(Stored items)
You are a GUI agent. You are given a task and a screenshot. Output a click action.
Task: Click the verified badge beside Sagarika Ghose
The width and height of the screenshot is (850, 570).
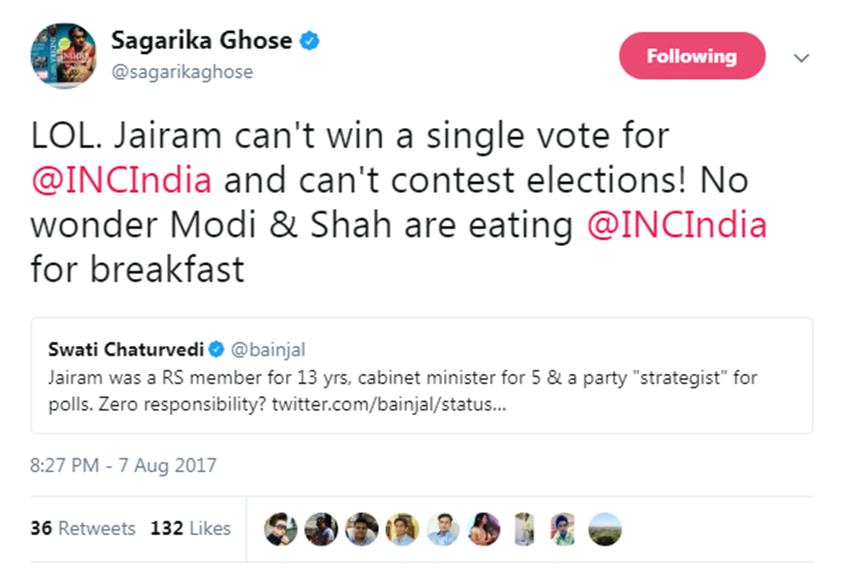[311, 41]
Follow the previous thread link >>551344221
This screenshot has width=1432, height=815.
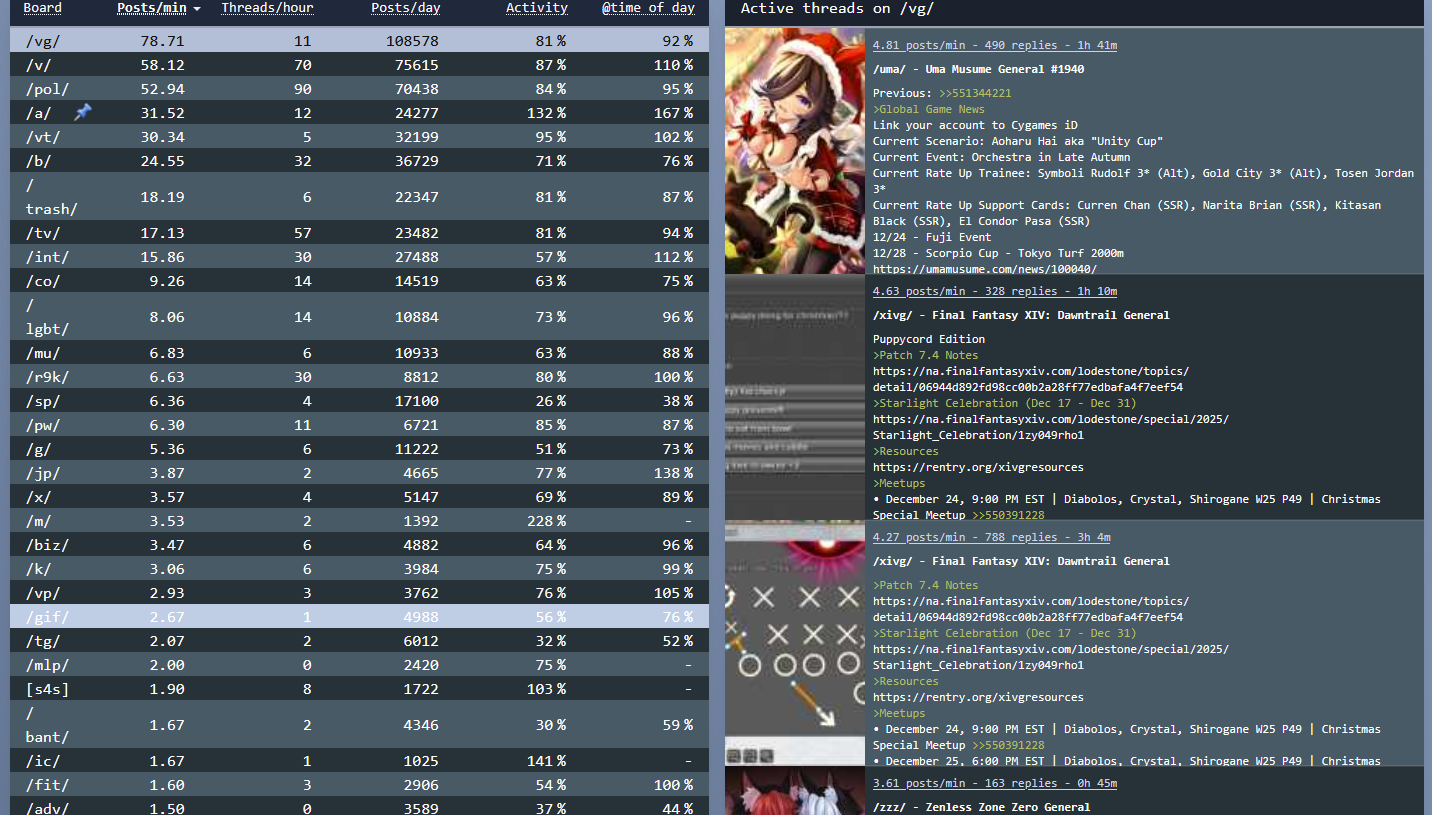pyautogui.click(x=974, y=93)
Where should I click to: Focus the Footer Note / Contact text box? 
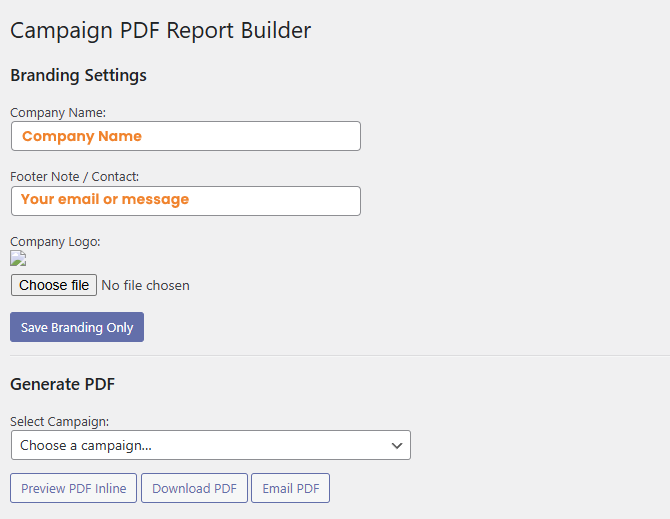(x=185, y=200)
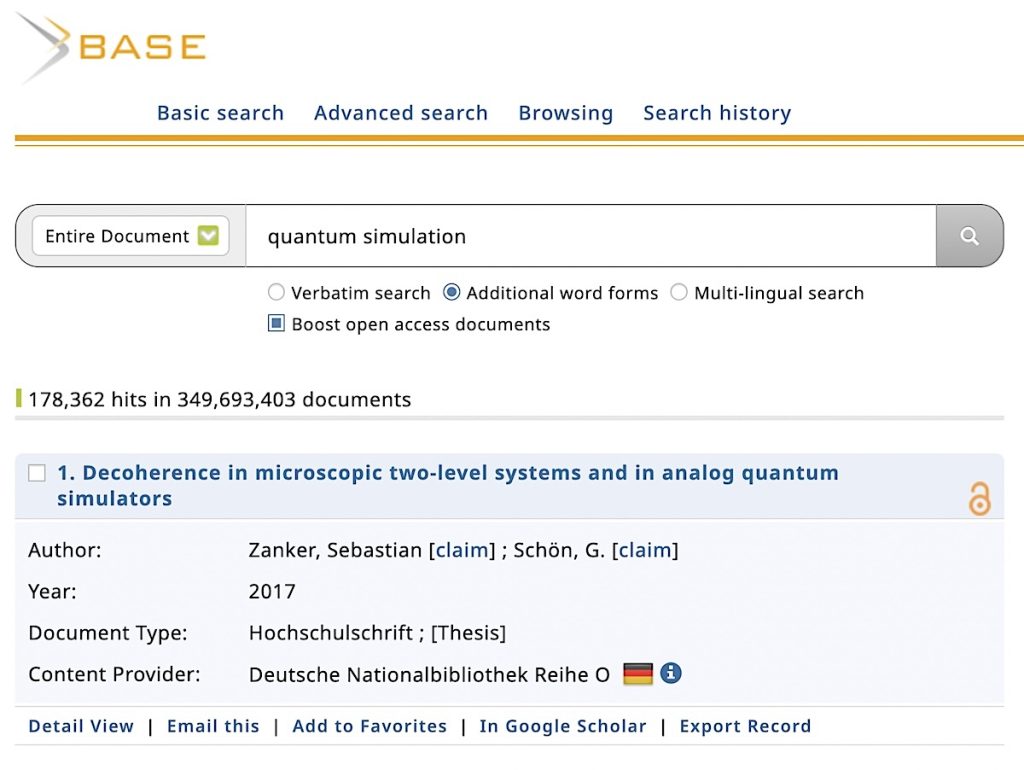Export the record of the first result
Image resolution: width=1024 pixels, height=770 pixels.
(745, 726)
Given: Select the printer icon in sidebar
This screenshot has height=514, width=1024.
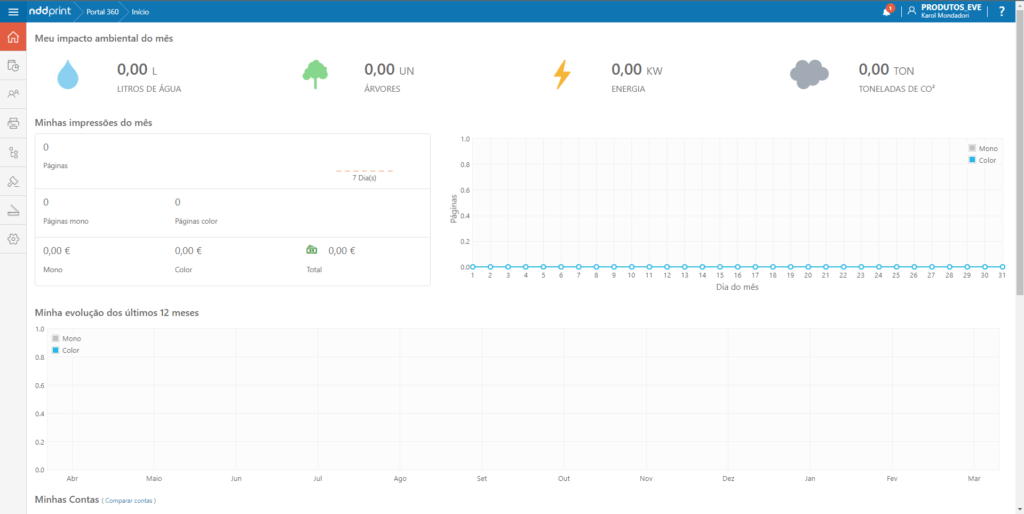Looking at the screenshot, I should 13,123.
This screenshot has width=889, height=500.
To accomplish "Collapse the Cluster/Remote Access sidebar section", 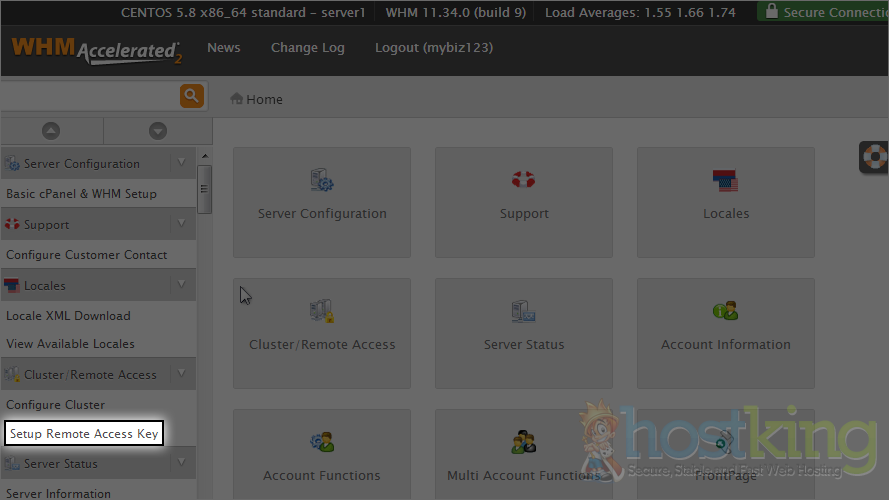I will [181, 374].
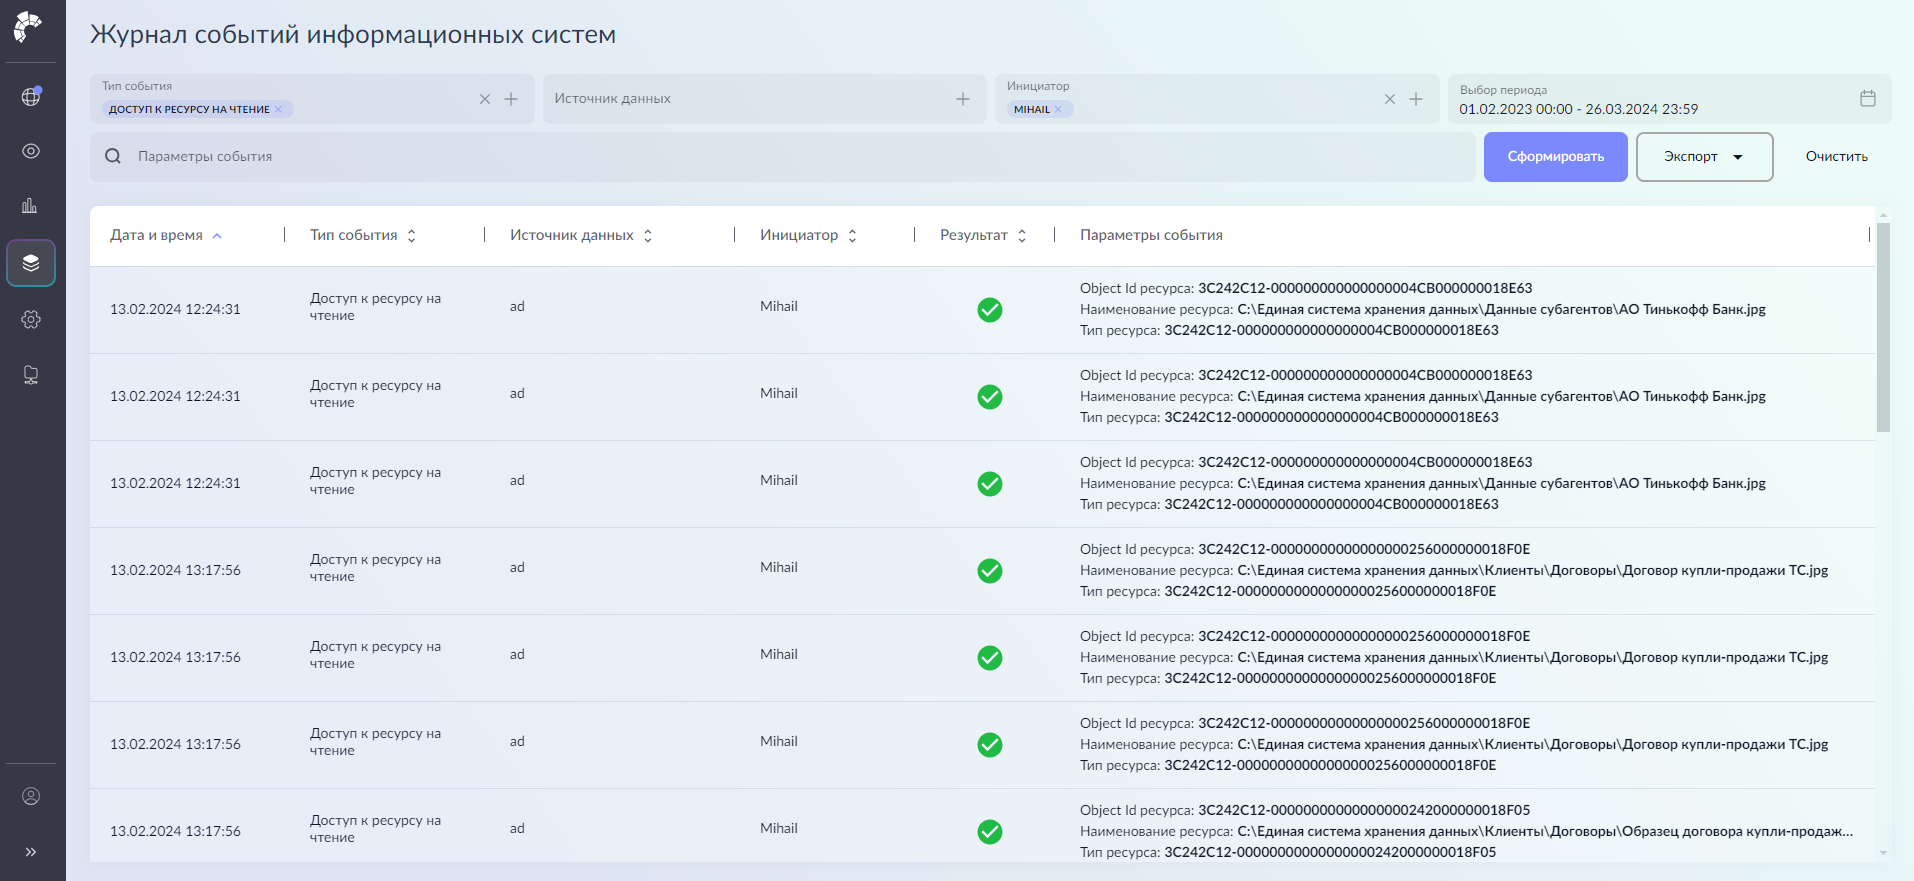Screen dimensions: 1914x881
Task: Click the Сформировать button
Action: point(1555,157)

**WHAT IS NEEDED**
For this exercise, return exactly the lines above from the line with "Where should I" through the line with "This screenshot has width=889, height=500.", both included. Do not copy the pictures.

**WRITTEN SOLUTION**
Where should I click to: Focus the Footer Note / Contact text box? 
(x=185, y=200)
Export the record of the first result
Image resolution: width=1024 pixels, height=770 pixels.
(745, 726)
Given: Select the printer icon in sidebar
This screenshot has height=514, width=1024.
Looking at the screenshot, I should 13,123.
This screenshot has width=889, height=500.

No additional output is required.